Ah well. The examined life. Maybe I could start a new blog with that as the title. And what am I going to do  with this? Where should I put it? Somewhere where there’s a possibility of it being read? Or where there’s a theoretical possibility, but I know no one will bother?

Madwoman in the Attic

If I was going to write, how would I start?

I had the beginning of a poem earlier when I was watering the plants, if I can remember what it was:

If you could see me as I am…? Something like that.

But it’s gone now. Bugger.

Anyway, no one sees me as I am. That’s the point. The old chestnut.

If I keep picking and picking and picking away at this, will it ever lead on to something else, some kind of breakthrough or revelation?

Wish I could remember that effing poem. It’s gone now.

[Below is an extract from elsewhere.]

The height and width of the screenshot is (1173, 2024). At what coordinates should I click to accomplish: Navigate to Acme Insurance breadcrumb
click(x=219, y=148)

It had a good rhythm to it, and some internal rhymes. Something about: ‘…where the broken rivers run…’ I remember thinking – how can a river break? But it didn’t matter because it fitted. Bloody obscurity for its own sake, that’s what it was. And ‘through the cracks between the pavement…’

About the real me who is inescapable and always torments me but no one can ever see it/her.

You see, the myth is that when you find your True Self, everything will make sense and you’ll find peace. Except my True Self is a bitch. The more I get to know her the worse it all gets. She’s the one who makes me cry in the night with despair, but I can’t stop her or ignore her or get away from her because she’s me.

And if I say: ‘I will accept myself as I am’ that means accepting her. If I can’t root her out I can never find peace. But the more I dig away at her, the deeper the wound she leaves. So what does it mean to accept her?

Accepting loneliness. Accepting anger. Letting go of the dream of ‘love’, but without resentment.

The path of acceptance feels like the path of papering over the cracks. Or perhaps a better metaphor, filling in the cracks in the pavement with wet mud, which dries out and crumbles or washes away in the rain. I remember doing that as a child, over and over again. It never worked, but I kept on playing at it. Till I got bored and gave up. Which, of course, is what I always do.

Can I escape into meditation? How deep into that despair do you have to go to find a place where you can rest in emptiness?

The woman who cries in the night is trapped – labyrinth, hall of mirrors, which is the correct metaphor? Or that one from the Cat Stevens song when you end up back where you started?

Whatever, she is in a trap: she cries for love, but when she cries no one can love her. So she cries for the knowledge that she will never find the love she craves. Because love is always partial and conditional: ‘We will love you on condition that you stay happy and don’t give in to despair.’

So the despair has to be hidden away. The Madwoman in the Attic. She’s still there.